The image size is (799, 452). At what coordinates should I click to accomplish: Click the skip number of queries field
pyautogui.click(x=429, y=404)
--
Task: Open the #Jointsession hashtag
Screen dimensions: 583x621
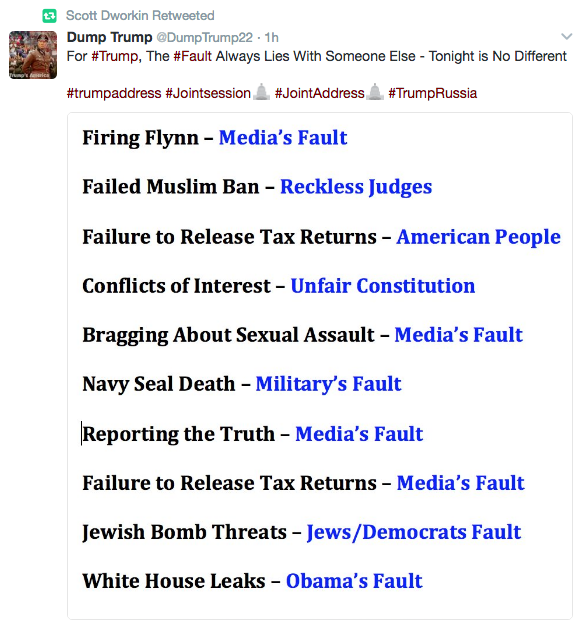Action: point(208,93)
* * *
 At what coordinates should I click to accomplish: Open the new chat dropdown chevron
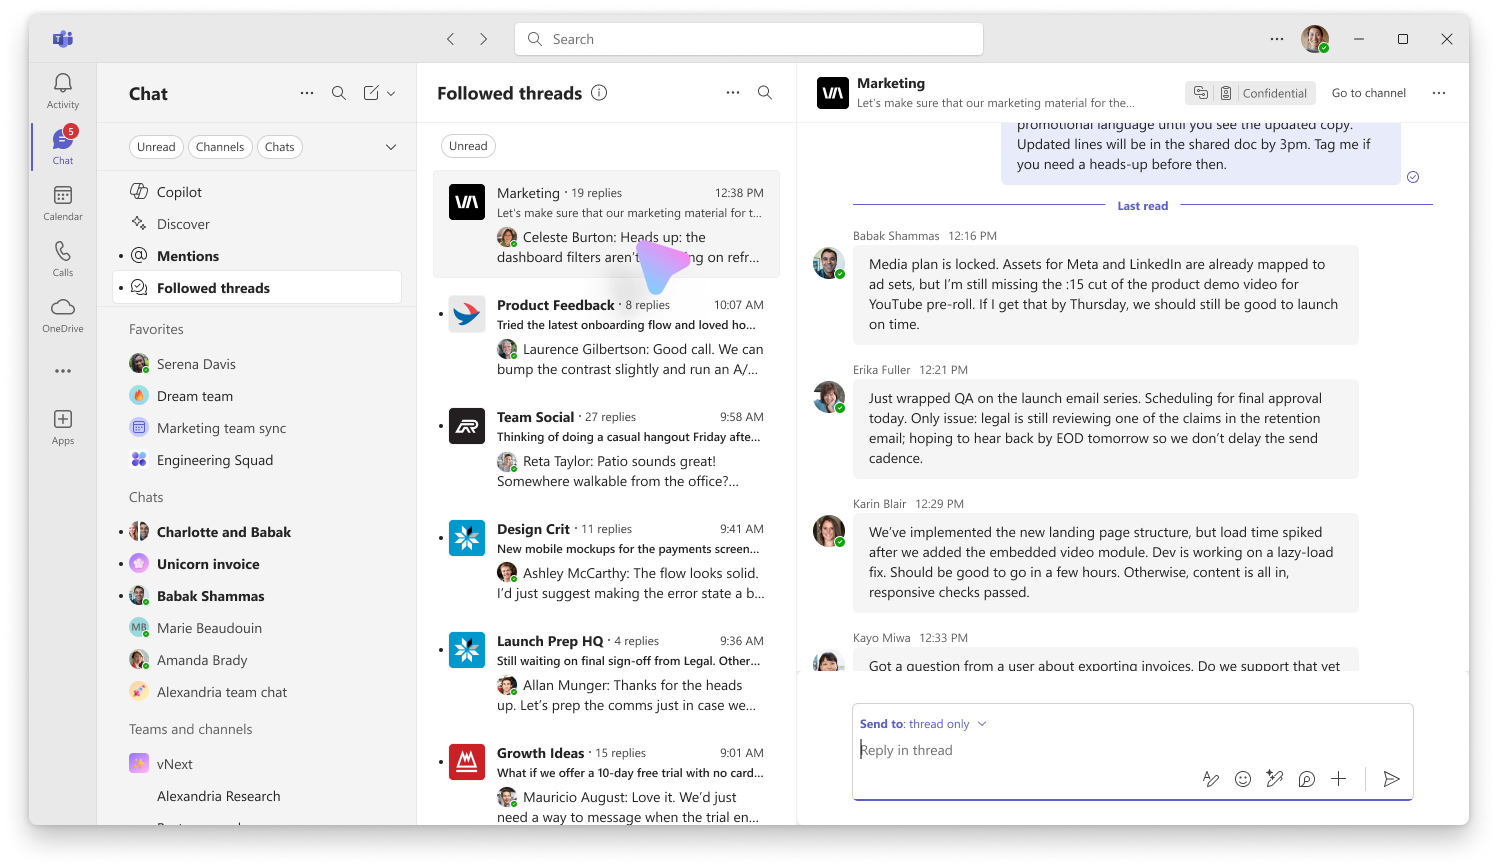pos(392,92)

> **Task goal**
Render the listing from the line containing "At what coordinates should I click to accomplish: Open" up to and including the line containing "pos(392,92)" as a Markdown table with the columns Row and Text, numbering each row and omitting blank lines. Leave the pictures out of the answer.

> **Output of the exercise**
| Row | Text |
|---|---|
| 1 |  At what coordinates should I click to accomplish: Open the new chat dropdown chevron |
| 2 | pos(392,92) |